Montag, 29. April 2019

Resilienz

Predigt zur Konfirmation am Sonntag Quasimodogeniti, 28. April 2019, über Jesaja 40,26-31:

Hebt eure Augen in die Höhe und seht!
Wer hat dies geschaffen?
Er führt das Heer der Sterne vollzählig heraus
und ruft sie alle mit Namen;
seine Macht und starke Kraft ist so groß,
dass nicht eins von ihnen fehlt.
Warum sprichst du denn, Jakob,
und du, Israel, sagst:
»Mein Weg ist dem Herrn verborgen,
und mein Recht geht vor meinem Gott vorüber«?
Weißt du nicht? Hast du nicht gehört?
Der Herr, der ewige Gott, der die Enden der Erde geschaffen hat,
wird nicht müde noch matt,
sein Verstand ist unausforschlich.
Er gibt dem Müden Kraft,
und Stärke genug dem Unvermögenden.

→ **DATENTEIL**

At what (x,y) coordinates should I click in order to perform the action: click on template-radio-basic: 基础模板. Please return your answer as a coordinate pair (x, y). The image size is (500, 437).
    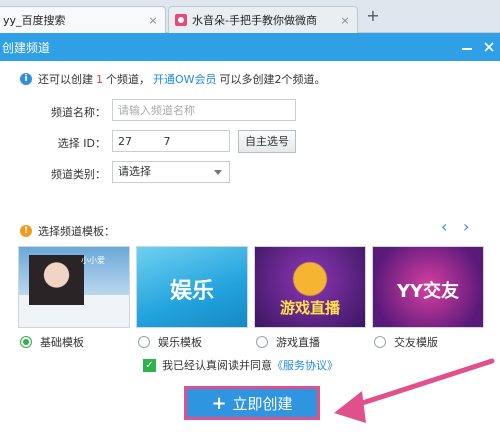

→ **AUFGABENSTELLUNG**
1. An welchem Sonntag wurde die Predigt zur Konfirmation gehalten?
2. Schreiben Sie aus der Predigt zur Konfirmation alles von „Montag, 29. April“ bis hinunter zu „hat dies geschaffen?“ ab.
3. Setzen Sie die Predigt zur Konfirmation über Jesaja 40 im Anschluss an ihren letzten Satz fort.

→ **ANTWORTLISTE**
1. Am Sonntag Quasimodogeniti, dem 28. April 2019.

2.
Montag, 29. April 2019

Resilienz

Predigt zur Konfirmation am Sonntag Quasimodogeniti, 28. April 2019, über Jesaja 40,26-31:

Hebt eure Augen in die Höhe und seht!
Wer hat dies geschaffen?

3.
Männer werden müde und matt,
und Jünglinge straucheln und fallen;
aber die auf den Herrn harren, kriegen neue Kraft,
dass sie auffahren mit Flügeln wie Adler,
dass sie laufen und nicht matt werden,
dass sie wandeln und nicht müde werden.


Liebe Konfirmanden,
liebe Gemeinde,

wer hat ihn sich nicht schon einmal gewünscht,
diesen extra Schub Energie!?
Wenn man nach einer langen, anstrengenden Mountainbike-Tour
gegen den Wind bergauf nach Hause radeln muss;
bei einem Handball- oder Fußballspiel, wenn es aufs Ende zugeht
und man schon so viel gelaufen ist, dass man kaum noch kann,
aber die Mannschaft noch ein Tor braucht oder eines verhindern muss:
da wäre es toll, wenn man plötzlich Flügel bekäme!
Kein Wunder, dass ein bekannter Brausehersteller mit diesem Bild des Propheten Jesaja wirbt.
Im Werbespot sieht man, wie jemand, der zu schlapp ist oder gerade schlapp macht,
nach einem kräftigen Schluck aus der Brausedose plötzlich abhebt.
Ja, das wäre was, wenn einem ab und zu Flügel wüchsen!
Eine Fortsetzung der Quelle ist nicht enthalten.